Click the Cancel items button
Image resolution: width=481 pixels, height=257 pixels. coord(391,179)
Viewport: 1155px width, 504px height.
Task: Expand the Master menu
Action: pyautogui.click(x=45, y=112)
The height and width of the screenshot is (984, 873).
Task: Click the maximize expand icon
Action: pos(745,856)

· · ·

**Directions:** Recast every one of the rows above as a Markdown table with the columns No. and Line, numbering the rows in order and skipping any blank lines.

**Solution for this task:**
| No. | Line |
|---|---|
| 1 | Click the Cancel items button |
| 2 | Image resolution: width=481 pixels, height=257 pixels. coord(391,179) |
| 3 | Viewport: 1155px width, 504px height. |
| 4 | Task: Expand the Master menu |
| 5 | Action: pyautogui.click(x=45, y=112) |
| 6 | The height and width of the screenshot is (984, 873). |
| 7 | Task: Click the maximize expand icon |
| 8 | Action: pos(745,856) |